Un nouveau Louise Erdrich, c’est presque assurément du bonheur de lecture à venir. Elle ne m’a jamais déçue depuis 2005 où je l’ai découverte (tardivement) avec la Chorale des maîtres bouchers, un grand choc qui m’a précipité ensuite vers la lecture frénétique de tous ses autres livres. Et une fois de plus, aujourd’hui, je n’ai pas été déçue.

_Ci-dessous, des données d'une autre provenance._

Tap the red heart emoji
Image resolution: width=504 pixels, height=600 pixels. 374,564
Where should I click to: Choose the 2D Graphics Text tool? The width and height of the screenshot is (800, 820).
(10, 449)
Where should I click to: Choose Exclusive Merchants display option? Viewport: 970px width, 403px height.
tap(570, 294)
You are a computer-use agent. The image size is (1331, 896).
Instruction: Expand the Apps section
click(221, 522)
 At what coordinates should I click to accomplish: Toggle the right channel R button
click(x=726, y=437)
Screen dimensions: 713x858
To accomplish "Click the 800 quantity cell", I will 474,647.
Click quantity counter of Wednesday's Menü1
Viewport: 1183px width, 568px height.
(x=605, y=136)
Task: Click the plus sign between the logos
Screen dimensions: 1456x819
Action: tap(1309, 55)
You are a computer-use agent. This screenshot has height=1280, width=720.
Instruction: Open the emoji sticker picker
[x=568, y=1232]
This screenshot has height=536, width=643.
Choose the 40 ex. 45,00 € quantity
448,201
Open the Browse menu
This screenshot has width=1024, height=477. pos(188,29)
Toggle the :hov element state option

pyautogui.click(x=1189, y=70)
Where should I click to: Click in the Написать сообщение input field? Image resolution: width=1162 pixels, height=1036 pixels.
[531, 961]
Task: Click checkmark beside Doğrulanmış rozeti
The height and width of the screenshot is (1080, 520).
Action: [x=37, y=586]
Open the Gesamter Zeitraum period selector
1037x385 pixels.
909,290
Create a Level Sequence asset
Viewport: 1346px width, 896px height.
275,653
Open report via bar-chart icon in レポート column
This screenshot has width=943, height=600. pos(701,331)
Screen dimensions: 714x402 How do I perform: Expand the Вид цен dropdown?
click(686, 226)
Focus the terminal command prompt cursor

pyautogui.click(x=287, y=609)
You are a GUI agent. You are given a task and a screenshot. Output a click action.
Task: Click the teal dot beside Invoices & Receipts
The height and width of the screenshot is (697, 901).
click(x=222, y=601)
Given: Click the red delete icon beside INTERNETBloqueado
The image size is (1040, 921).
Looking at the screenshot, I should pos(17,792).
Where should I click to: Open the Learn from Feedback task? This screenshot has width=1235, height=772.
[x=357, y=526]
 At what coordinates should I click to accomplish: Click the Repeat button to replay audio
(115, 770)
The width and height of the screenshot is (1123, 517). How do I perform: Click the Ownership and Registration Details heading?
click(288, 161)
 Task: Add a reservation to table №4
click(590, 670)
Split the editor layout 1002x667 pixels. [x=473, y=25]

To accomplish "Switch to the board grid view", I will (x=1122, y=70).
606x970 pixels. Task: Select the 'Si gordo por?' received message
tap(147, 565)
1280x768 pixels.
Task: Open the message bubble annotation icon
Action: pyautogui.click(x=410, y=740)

Le narrateur est un jeune garçon de treize ans, fils unique d’une famille assez aisée d’une réserve du Dakota, dont les parents travaillent au Bureau des Affaires Indiennes. Un dimanche, Géraldine, la mère de Joe, part chercher un dossier à son bureau et revient des heures plus tard, en état de choc : elle vient de se faire violer. Joe, traumatisé, voit sa mère se murer dans sa douleur, devenir une autre mère et s’envoler celle qui a construit ses premières années.

« Sa voix était neutre, solennelle, ni caustique ni faussement enthousiaste. J’avais cru que c’était la même mère, mais avec un visage creux, des coudes saillants, des jambes pleines de pointes. Pourtant je commençais à remarquer qu’elle était quelqu’un de différent de la maman d’avant. Celle que je considérais comme la vraie. […] La foutue carcasse lui avait volé quelque chose. »

Il veut comprendre et retrouver l’agresseur de sa mère, et sa mère surtout, partie très loin dans sa douleur. Il cherche la vérité et veut lui rendre justice, celle qui ne lui ait pas accordée par les autorités.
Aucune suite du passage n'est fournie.